I looked back to see my husbands lop-sided grin of unanticipated discovery and dumb luck, distort between Jekyll and Hyde; a wail caught in his throat. The roiling fog cascaded towards us, spilling from the sky, upsurging from the ocean, surrounding us in an avalanche of moist grey and the stink of rot. The Clancy’s turned toward my husband, who had stopped short of the view.
Nancy screamed, Tom called out, “Gene?”
Creatures oozed from the maelstrom, beside him, above him, like blood from an open wound, creeping towards us from their wicked domain. There were dozens: 3-foot humanoid creatures, their faces, rotted pumpkins covered in earthly flesh, sagging in the middle. Two knife sharp ears stood ready to gore the next living being that confronted them. Garbled sounds spilled from their crooked mouths, slithering between fangs. The stench of decomposing vegetation from the wave of rogue leprechauns spewed from the rancid haze, clung to the inside of my nose.
In a guerrilla attack, they dashed towards us, talons outstretched, reaching for that first scratch on human flesh. Nancy bawled, Tom grabbed her hand and ran; I followed.
“Gene, follow us this way!” I screamed behind me wondering if I really wanted him to; my own words lost in the volume of the ambush.
We ran blind into the mist, on bumpy scrub grass and limestone, hoping to find the path, when Tom ran into a stone cottage.
“Gene, Gene, where are you?” I squinted backwards, hoping to see his figure behind us. All I saw was a monster-filled filled haze.
“Come on, help me. We’ll break open one of these windows, and hunker down inside,” Tom shouted into the miasma that was almost upon us.
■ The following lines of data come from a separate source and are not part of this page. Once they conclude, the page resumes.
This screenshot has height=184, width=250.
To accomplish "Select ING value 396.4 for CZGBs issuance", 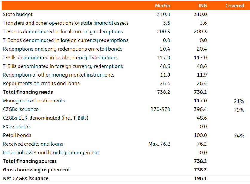I will click(200, 109).
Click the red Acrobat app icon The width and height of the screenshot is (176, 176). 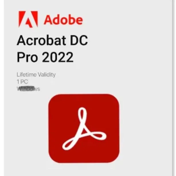[x=84, y=128]
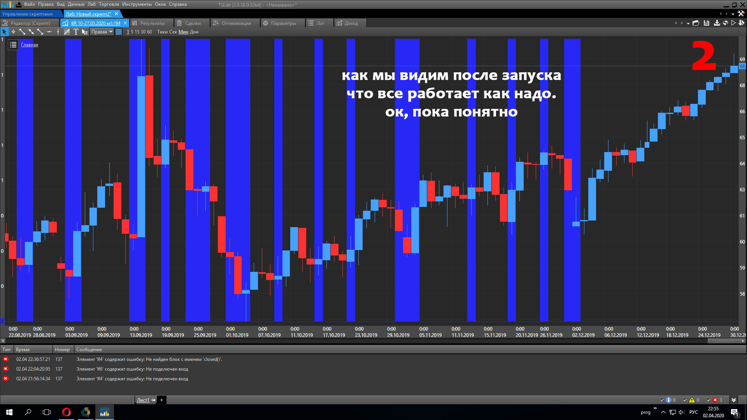
Task: Open the chart pane list menu
Action: [x=13, y=45]
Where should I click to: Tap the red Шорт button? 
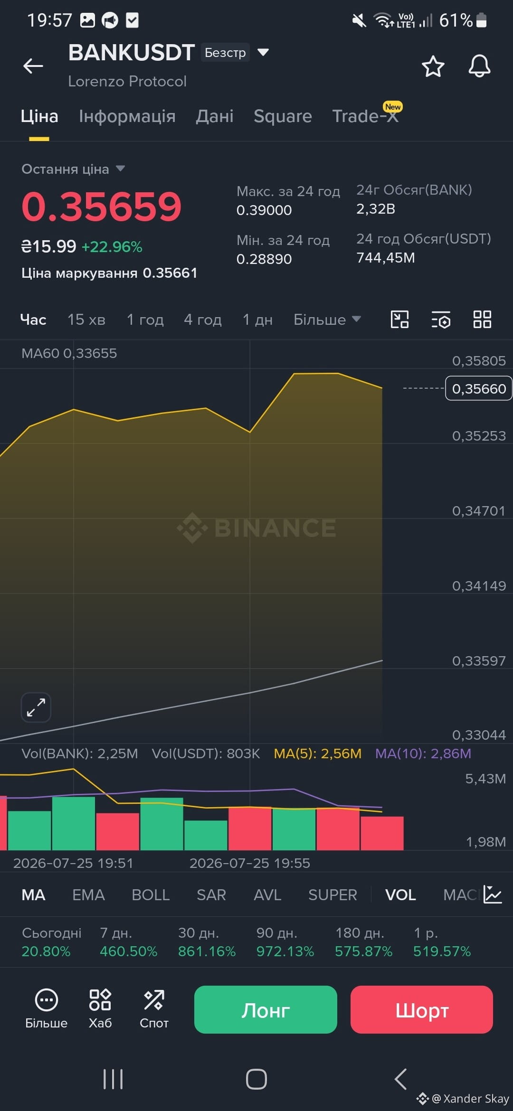pyautogui.click(x=422, y=1009)
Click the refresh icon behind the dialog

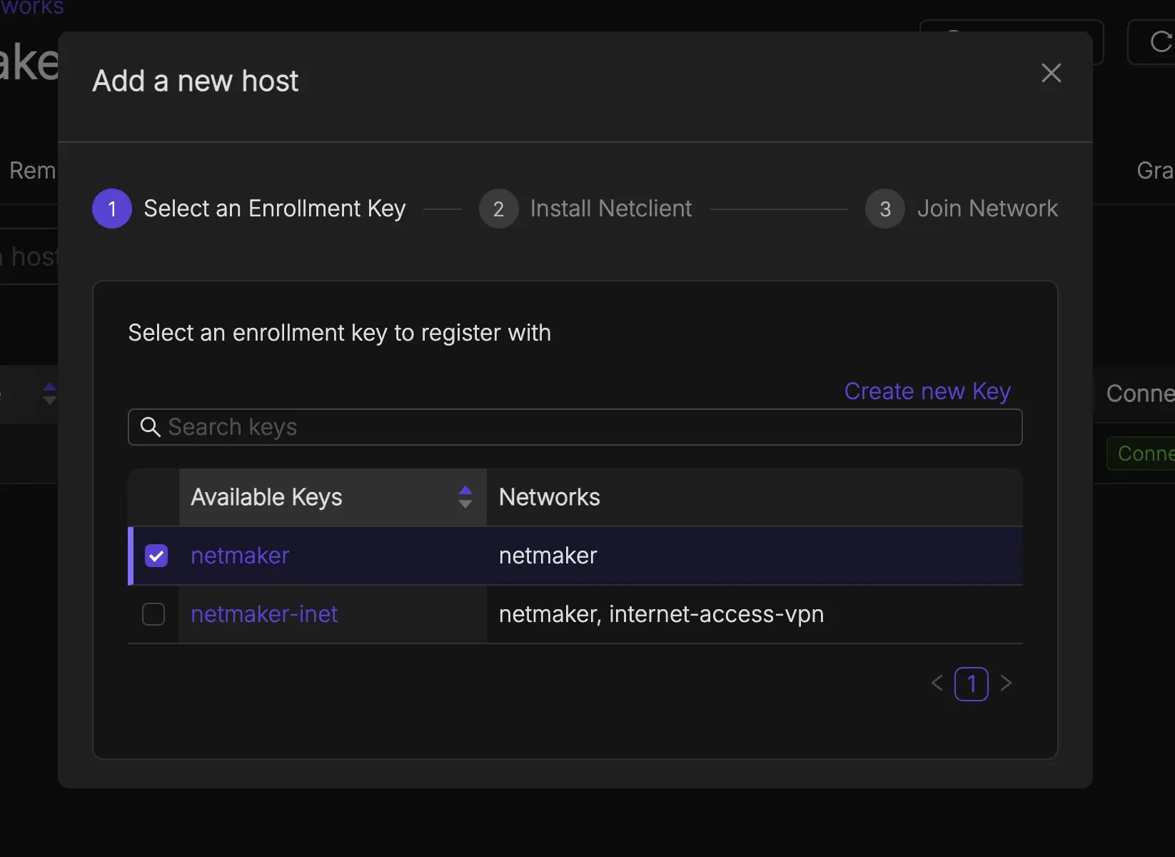point(1160,42)
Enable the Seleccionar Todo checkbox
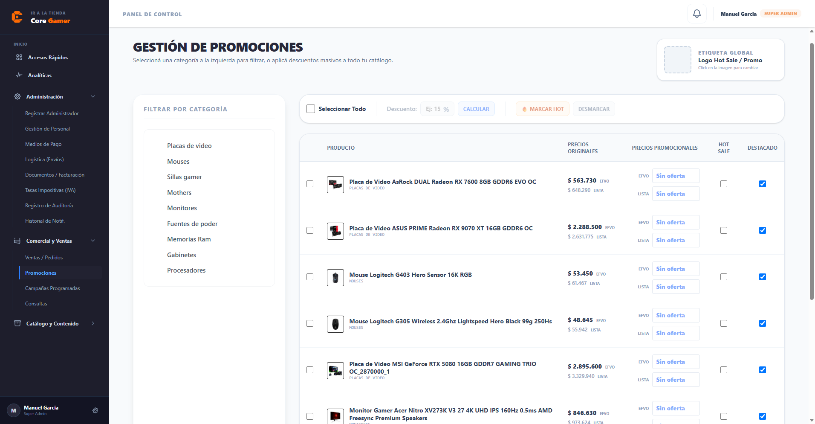 point(311,109)
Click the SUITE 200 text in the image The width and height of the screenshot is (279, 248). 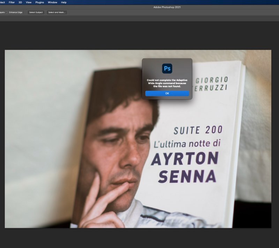pyautogui.click(x=198, y=130)
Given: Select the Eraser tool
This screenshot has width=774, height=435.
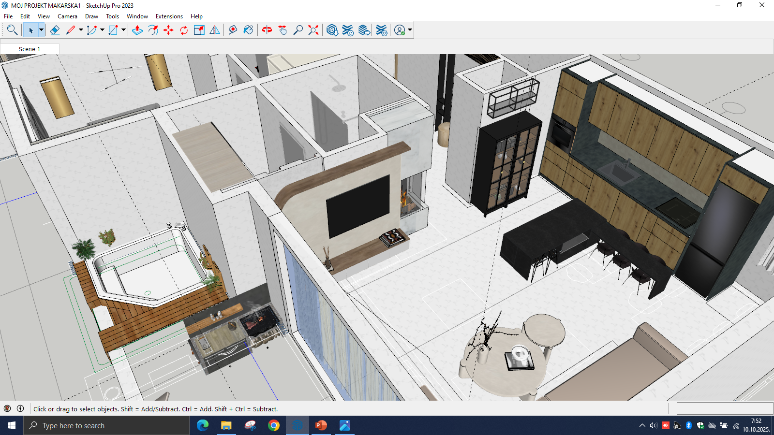Looking at the screenshot, I should click(x=55, y=30).
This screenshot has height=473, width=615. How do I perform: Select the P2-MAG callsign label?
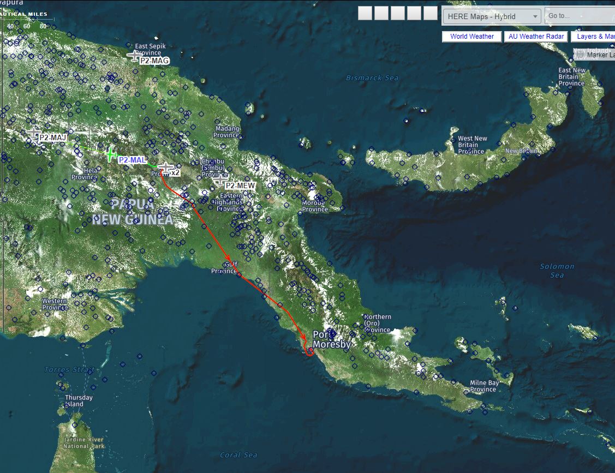pyautogui.click(x=154, y=61)
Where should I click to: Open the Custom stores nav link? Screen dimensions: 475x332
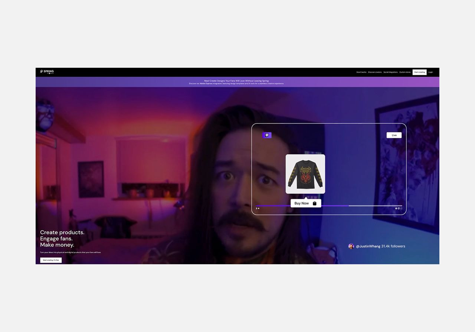click(x=405, y=72)
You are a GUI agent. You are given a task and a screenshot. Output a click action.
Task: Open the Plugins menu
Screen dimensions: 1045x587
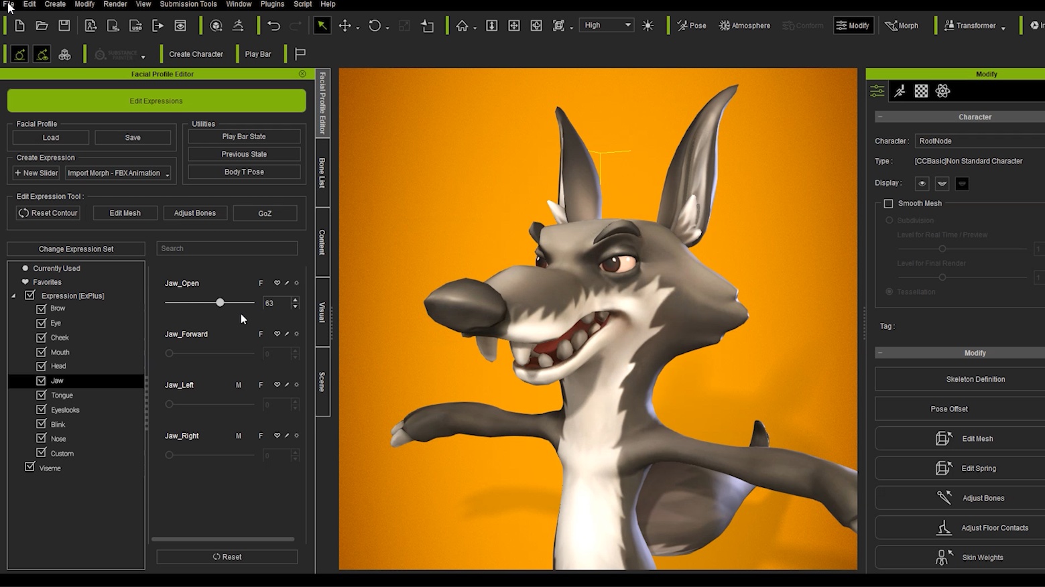[272, 4]
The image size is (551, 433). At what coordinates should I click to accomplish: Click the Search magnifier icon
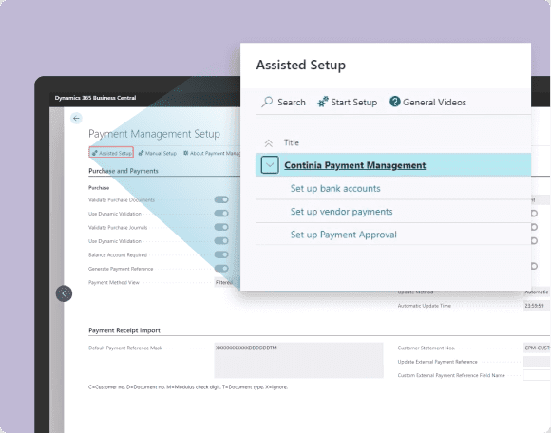point(267,102)
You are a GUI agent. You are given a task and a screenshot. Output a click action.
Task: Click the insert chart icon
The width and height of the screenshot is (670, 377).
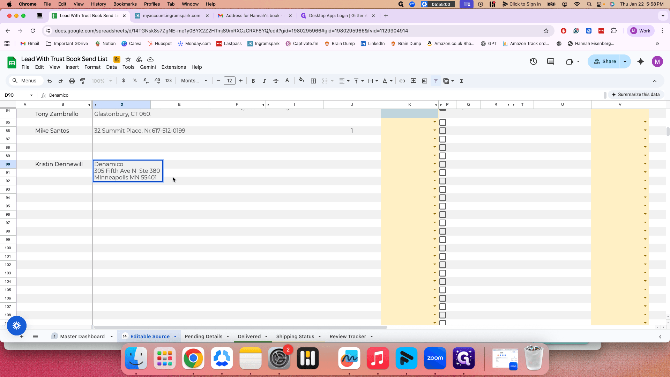point(425,81)
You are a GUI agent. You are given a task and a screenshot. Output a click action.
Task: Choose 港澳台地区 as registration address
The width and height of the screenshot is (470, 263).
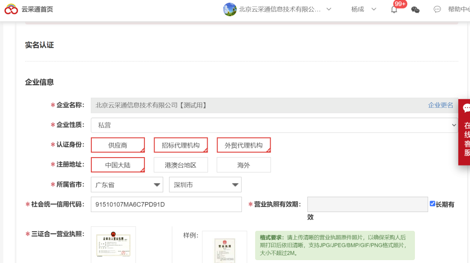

Nancy’s cries had settled to a whimper. I picked up a rock the size of a goblin’s head, and holding it with both hands pounded the old wooden shutters, until I heard a crack. Tom pulled the broken boards from the window gaining us access to the shack. We pushed the traumatized Nancy through the opening. Tom clambered through after her. I took one more look behind me and climbed through the crack. My husband was nowhere to be seen.
The hut was one big room, maybe an abandoned hunting camp? The breach we climbed through was one of two front windows on either side of a thick, wooden door. There was a big table and a couple of chairs, a single bed frame with a moldering straw mattress. There were a few yard tools, a couple of rusty knives and empty gun rack. Dust and dried droppings covered the floor, the decay of the structure mirrored in its contents.
“We can block the broken window with the table. Put the one chair against the door, the other against the shutters of the second window,” Tom ordered.
Seeing his wife hunched in the corner on the old bed, weeping, he grabbed her by the shoulders, and shouted, “Snap out of it Nancy, we need your help!” He pulled her off the bed.
“Where’s Gene? WHERE’S GENE?”
Outside the beasts knocked and scratched. Jabbering, they tested the blocked door and both windows. They felt the weakness in the broken window, progress impeded by the table. There was a minute of quiet, only the claws testing wood at intervals, then more prattle. But this time, this time, I heard another voice, a deeper voice within the pack.
“Gene? Gene, is that you? Are you OK?”
The language was unfamiliar, but the voice…
“If I just move it a little more, I can see…., Gene?”
I spoke close to the broken shutter, inching the table just a smidge to get a glimpse.
Behind me the beasts swarm down the chimney. My friends frozen in terror, unable to defend themselves, allow the surge of small beings to move into the shack freely, teeming over their bodies, screams, babbles, blood, and skin fill the cottage.
The largest ogre takes advantage of my distraction and shoves the tabletop inwards, allowing his army of savages into the cabin.
The claws, tear through my skin, I feel them scrape bone. I hear the dying cries of my friends. Through blurry eyes, I see the misshapen mountain of bloodied flesh that is my husband. He lumbers towards me, his claw poised to swipe the final blow to my jugular.
“You were right dear; we should have gone to France.”